Via Gate.com pour une exposition DeFi simplifiée :
Créer un compte Gate puis compléter la vérification KYC si besoin
Dépôt de fiat ou de crypto, puis rejoindre la section Staking ou Earn
Sélectionner un actif (par exemple ETH, SOL ou USDT), consulter l’APY affiché et les conditions de blocage
Confirmer le staking : Gate permet de générer des intérêts avec des seuils d’accès faibles
Activer la 2FA, la liste blanche des Retirer, pour la sécurité, suivre ses positions dans le tableau de bord
En mode tout on-chain :
Configurer un wallet Web3 (extension ou mobile), transférer les fonds depuis Gate.com par Retirer blockchain
Connecter le wallet à un protocole DeFi et effectuer d’abord une transaction test de faible montant
Vérifier les adresses de contrat sur les sources officielles, contrôler les frais réseau, conserver la phrase de récupération hors ligne
Garder la main sur ses clés privées tout au long du process : le staking on-chain offre la garde directe.
Bonnes pratiques universelles :
Commencer petit, augmenter progressivement après avoir compris le fonctionnement
Ne pas se laisser tenter par des APY trop élevés, souvent synonymes de risque
Suivre ses positions et récompenses via des tableaux de bord de portefeuille
Surveiller les annonces protocolaires et les votes de gouvernance impactant le staking
Le staking DeFi a évolué : de la simple délégation PoS en 2020 à un écosystème sophistiqué mêlant liquid staking, restaking, protocoles de rendement et liquidité cross-chain en 2026. Malgré une année volatile et une TVL globale en retrait, l’innovation reste forte : tokens de restaking liquides, modèles de gouvernance flexibles, produits de rendement adossés à des actifs réels élargissent encore les opportunités.
Le compromis demeure : rendements accrus et efficacité du capital impliquent complexité et risques superposés.

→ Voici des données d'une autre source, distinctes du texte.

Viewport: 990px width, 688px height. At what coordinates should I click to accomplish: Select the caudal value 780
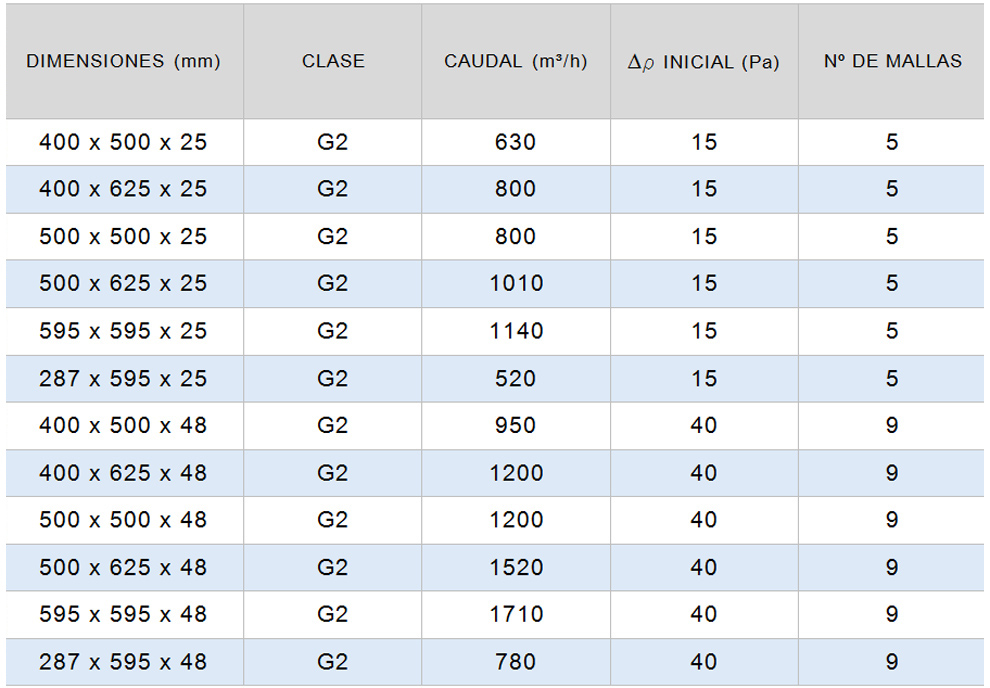pos(516,661)
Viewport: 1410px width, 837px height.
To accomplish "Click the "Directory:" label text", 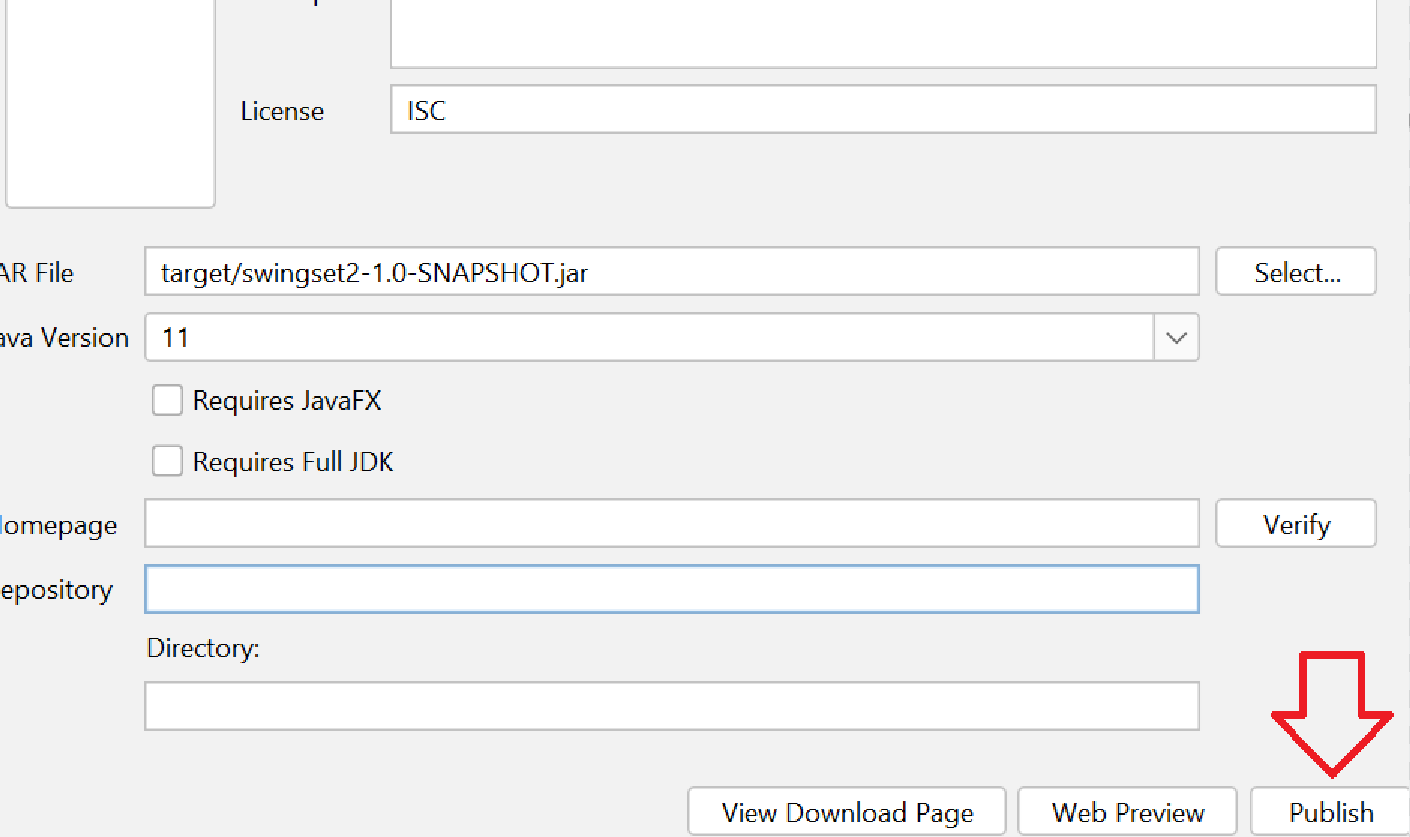I will point(203,648).

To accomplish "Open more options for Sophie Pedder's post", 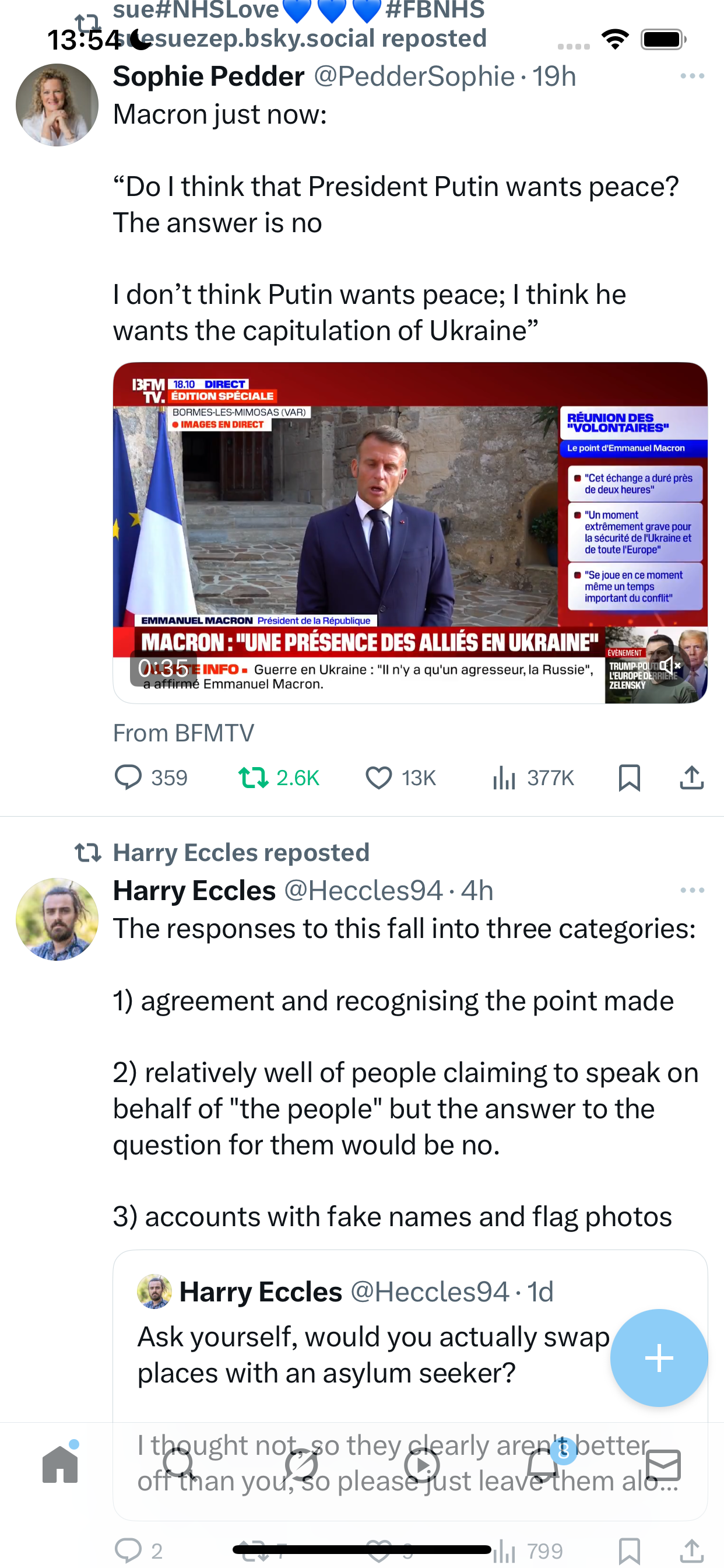I will (693, 76).
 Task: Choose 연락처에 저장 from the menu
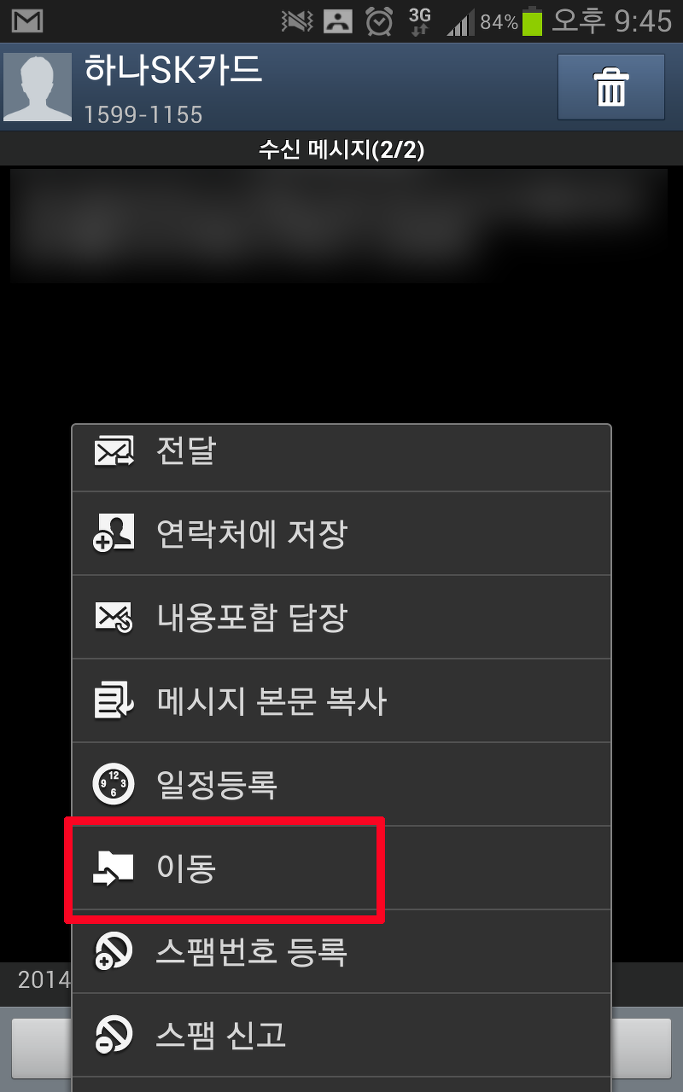click(x=341, y=533)
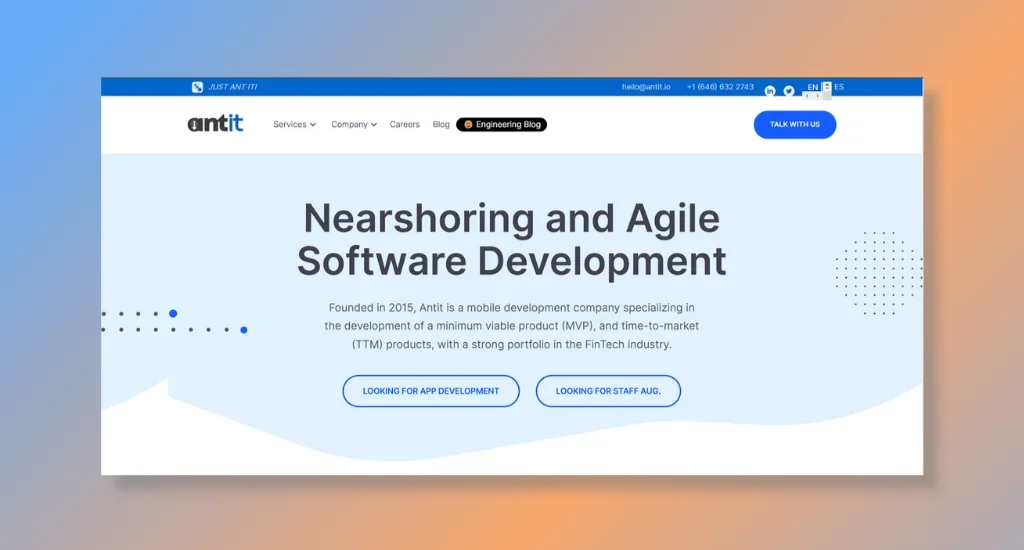Screen dimensions: 1024x550
Task: Expand the Company dropdown menu
Action: pos(354,125)
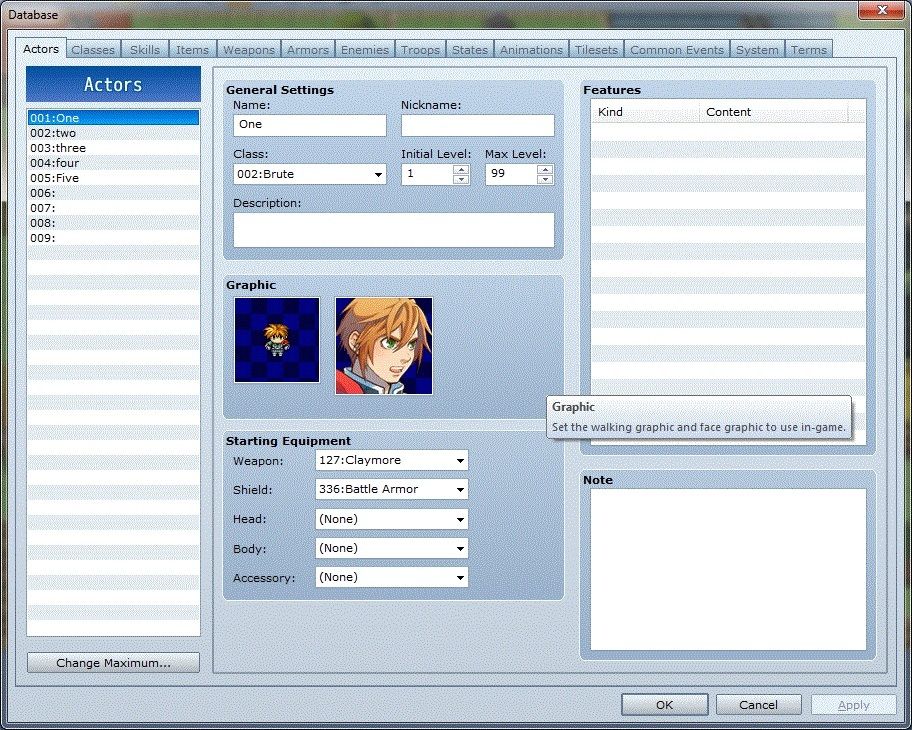Select actor 005:Five in the list
The width and height of the screenshot is (912, 730).
coord(55,178)
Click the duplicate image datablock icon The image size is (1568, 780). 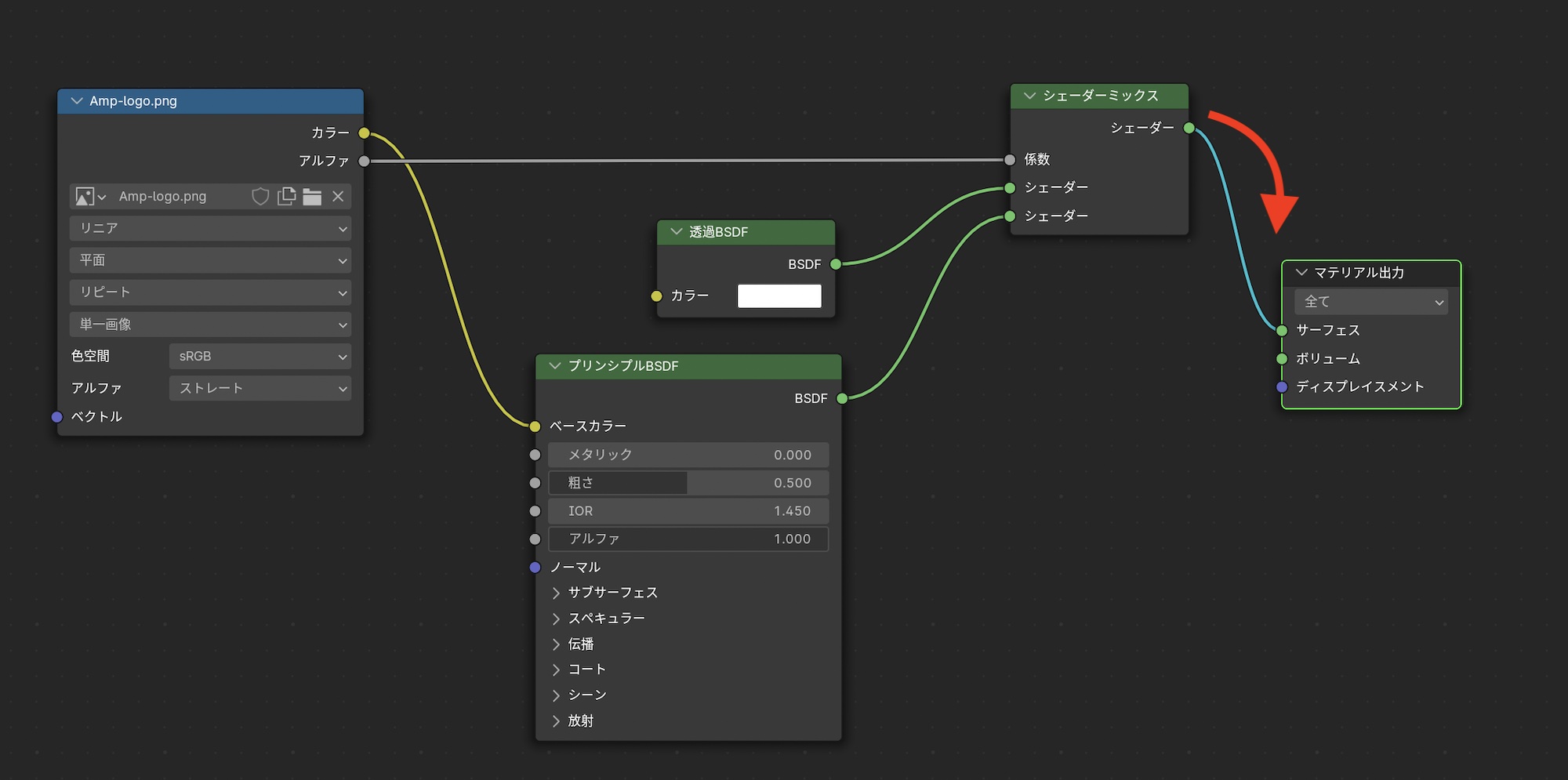tap(287, 197)
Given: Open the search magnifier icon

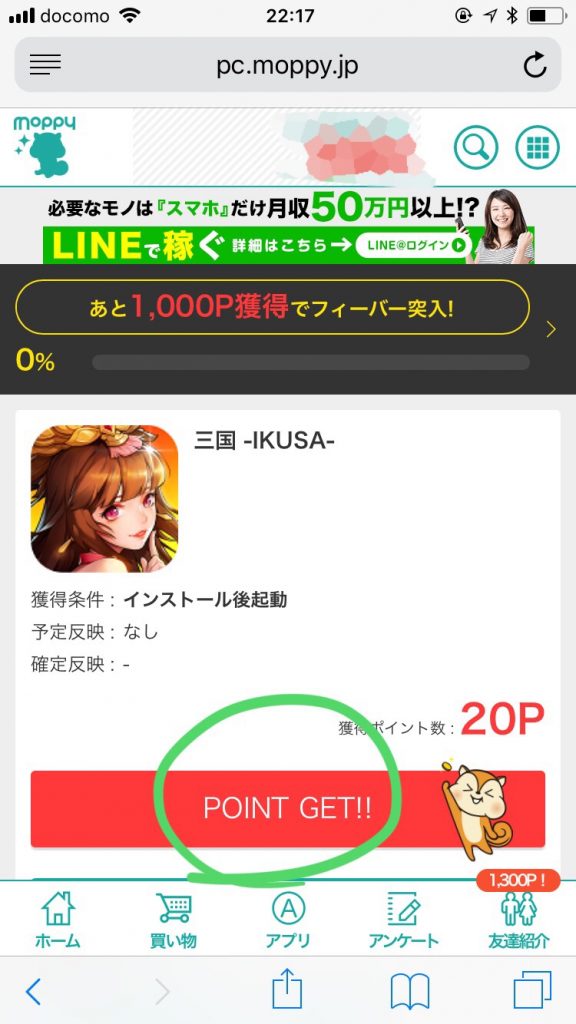Looking at the screenshot, I should 475,148.
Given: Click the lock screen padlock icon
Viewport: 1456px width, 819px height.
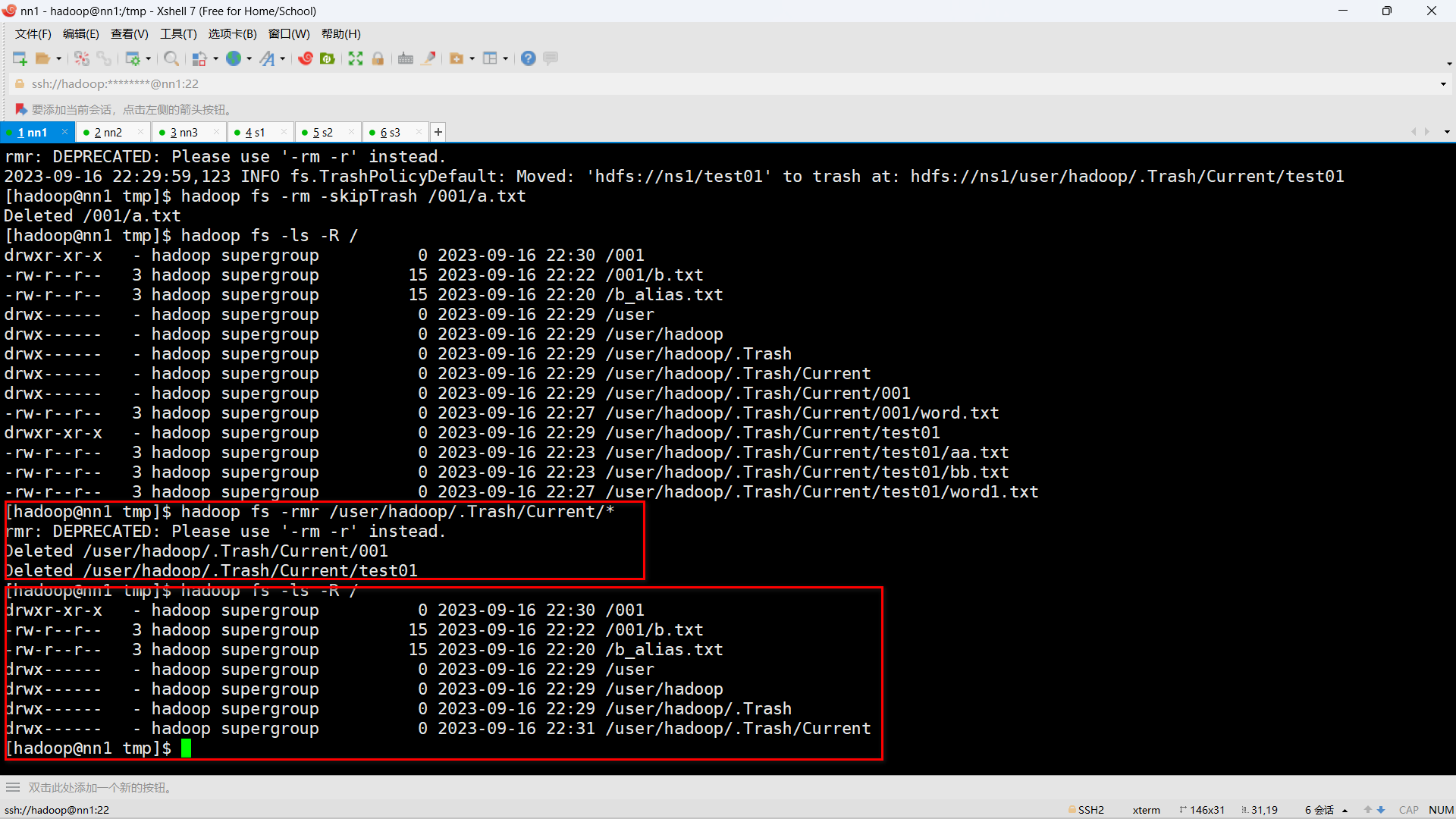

Chaque couche ajoutée (stratégie, gouvernance, exécution) accroît le risque smart contract et la complexité. Maîtriser le fonctionnement du staking DeFi à chaque niveau est la meilleure protection.
Gate fait le lien entre CeFi et DeFi en proposant un accès sécurisé et réglementé au staking et aux produits de rendement, un large choix d’actifs numériques pour explorer le staking on-chain, et des réserves transparentes auditées par des preuves de réserve vérifiables.